** Start Document excerpt **

We all missing you badly! Atleast say hello from your side, When you feel free.
Its my suggestion you can continue this story more. As the Dr. Mitharai can make a emotional connection with Desai inspite of her child why not the meera re-established her relationship with Desai after given birth of her first baby.?
So I think you should continue this story in this line of script.
Its my personal opinion: in English erotic literature the readers of this literature emotional attached this story in so deep, I never experience or not observe their such emotional attachment to any other story so far.!
Because of these reasons:
1: whenever you promise with update of this story you always keep this promise with the readers you never disappoint them in this regard.
2: you never expose sex scenes in haphazard manners rather you depict these scenes in very romantic way.
3: you always create a sense of the suspense among the readers of this story from the very beginning of this story and keen alive this sense of suspense among the readers of this story at the end of this story. To far-fetched this suspense is most difficult Job which you beautifully and successfully done. So this is appreciatable work from your side.

** End Document excerpt **
** Start Listing **

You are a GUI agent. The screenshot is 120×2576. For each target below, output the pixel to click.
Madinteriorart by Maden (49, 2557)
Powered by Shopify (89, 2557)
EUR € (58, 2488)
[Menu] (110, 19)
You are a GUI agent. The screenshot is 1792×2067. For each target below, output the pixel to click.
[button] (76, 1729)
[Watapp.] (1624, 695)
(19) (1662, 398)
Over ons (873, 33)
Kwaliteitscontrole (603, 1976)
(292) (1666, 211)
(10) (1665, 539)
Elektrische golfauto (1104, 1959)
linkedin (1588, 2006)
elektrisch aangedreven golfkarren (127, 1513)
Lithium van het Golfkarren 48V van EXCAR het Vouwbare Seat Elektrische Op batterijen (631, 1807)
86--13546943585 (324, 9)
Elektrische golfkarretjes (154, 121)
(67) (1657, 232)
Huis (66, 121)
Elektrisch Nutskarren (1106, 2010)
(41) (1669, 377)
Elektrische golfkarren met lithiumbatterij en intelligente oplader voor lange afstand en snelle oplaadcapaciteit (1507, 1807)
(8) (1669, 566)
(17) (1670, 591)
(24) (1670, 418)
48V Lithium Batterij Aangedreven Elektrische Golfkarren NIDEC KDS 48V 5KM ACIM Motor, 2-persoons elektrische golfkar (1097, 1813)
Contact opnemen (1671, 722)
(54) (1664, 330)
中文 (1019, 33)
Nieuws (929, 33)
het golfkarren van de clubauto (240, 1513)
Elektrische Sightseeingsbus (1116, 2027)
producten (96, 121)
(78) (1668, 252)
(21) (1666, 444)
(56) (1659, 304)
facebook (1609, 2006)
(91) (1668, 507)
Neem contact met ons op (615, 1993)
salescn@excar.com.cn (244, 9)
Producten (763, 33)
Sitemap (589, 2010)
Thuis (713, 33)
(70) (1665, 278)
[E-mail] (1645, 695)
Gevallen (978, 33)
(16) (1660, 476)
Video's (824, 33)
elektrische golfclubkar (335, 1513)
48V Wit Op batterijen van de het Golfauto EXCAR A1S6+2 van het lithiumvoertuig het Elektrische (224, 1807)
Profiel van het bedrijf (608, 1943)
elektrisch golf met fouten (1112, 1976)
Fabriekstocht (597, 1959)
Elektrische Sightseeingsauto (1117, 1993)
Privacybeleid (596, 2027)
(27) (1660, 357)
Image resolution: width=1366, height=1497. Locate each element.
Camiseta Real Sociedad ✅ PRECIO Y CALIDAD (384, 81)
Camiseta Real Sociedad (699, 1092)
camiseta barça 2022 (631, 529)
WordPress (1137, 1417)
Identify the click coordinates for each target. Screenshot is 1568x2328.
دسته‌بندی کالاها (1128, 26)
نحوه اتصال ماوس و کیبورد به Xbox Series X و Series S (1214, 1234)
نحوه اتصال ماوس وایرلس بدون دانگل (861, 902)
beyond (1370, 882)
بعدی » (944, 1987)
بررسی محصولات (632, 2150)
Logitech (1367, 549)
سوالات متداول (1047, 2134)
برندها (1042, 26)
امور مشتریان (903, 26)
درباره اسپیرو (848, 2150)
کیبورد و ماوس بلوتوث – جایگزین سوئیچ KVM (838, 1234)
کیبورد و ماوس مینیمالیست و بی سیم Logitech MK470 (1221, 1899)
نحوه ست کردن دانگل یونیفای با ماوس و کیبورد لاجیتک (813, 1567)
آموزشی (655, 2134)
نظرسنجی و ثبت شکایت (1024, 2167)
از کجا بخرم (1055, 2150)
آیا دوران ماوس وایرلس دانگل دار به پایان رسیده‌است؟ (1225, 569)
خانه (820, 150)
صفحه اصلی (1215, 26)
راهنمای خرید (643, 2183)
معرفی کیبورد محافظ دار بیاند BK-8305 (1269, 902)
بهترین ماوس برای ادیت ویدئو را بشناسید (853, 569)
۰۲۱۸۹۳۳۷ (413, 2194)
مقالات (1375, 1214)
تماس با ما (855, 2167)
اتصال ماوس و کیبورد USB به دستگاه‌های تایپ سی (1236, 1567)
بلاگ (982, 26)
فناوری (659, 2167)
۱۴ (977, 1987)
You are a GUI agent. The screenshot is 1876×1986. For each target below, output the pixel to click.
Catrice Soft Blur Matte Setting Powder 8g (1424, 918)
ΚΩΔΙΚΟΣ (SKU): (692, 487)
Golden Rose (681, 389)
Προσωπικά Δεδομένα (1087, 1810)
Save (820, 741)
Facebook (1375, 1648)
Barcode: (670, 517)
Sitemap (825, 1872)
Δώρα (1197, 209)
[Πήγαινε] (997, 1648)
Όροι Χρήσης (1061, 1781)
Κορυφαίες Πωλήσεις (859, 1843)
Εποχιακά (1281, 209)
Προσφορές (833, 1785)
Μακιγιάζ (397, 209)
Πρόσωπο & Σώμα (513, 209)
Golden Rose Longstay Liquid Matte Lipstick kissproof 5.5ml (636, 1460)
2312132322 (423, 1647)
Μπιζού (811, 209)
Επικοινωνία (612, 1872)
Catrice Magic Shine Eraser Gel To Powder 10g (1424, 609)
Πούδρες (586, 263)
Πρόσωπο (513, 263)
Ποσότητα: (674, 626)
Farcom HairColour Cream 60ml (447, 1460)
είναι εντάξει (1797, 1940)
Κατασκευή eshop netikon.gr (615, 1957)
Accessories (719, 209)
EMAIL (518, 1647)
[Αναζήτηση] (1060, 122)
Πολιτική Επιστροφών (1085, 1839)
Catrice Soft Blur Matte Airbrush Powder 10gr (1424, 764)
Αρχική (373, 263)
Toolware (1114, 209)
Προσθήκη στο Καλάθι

** End Listing **

■ Required work
a. Please answer these questions about the reader's comment on the story, one line each:
(i) According to the suggestion, which character should re-establish her relationship with Desai, and after what event?
(ii) In what way does the writer say the sex scenes are depicted?
(iii) What does the writer say the author always does after promising an update?
b. Write the next part of the reader's comment on the story, picking up right after its third point.

■ In response
a.
(i) Meera, after giving birth to her first baby.
(ii) In a very romantic way, not in a haphazard manner.
(iii) The author always keeps the promise and never disappoints the readers.

b.
4: another most difficult job you done from the beginning and till the end of this story, you have written this story from the one person I.e from the husband' s point of view, I never find any writer in cuckold literature maintain this side of view continually but you done this magic dexterily even your story like "no one dies as saint", the readers of this story feel very difficulties while you wrote this story bicamerially so personally I found difficulty while to focus on this story. Another suggestion whether you continue this story or write new or continue any other old story you can also conduct a pool in this regard so you can find out the true interest of your readers Krish sir!!!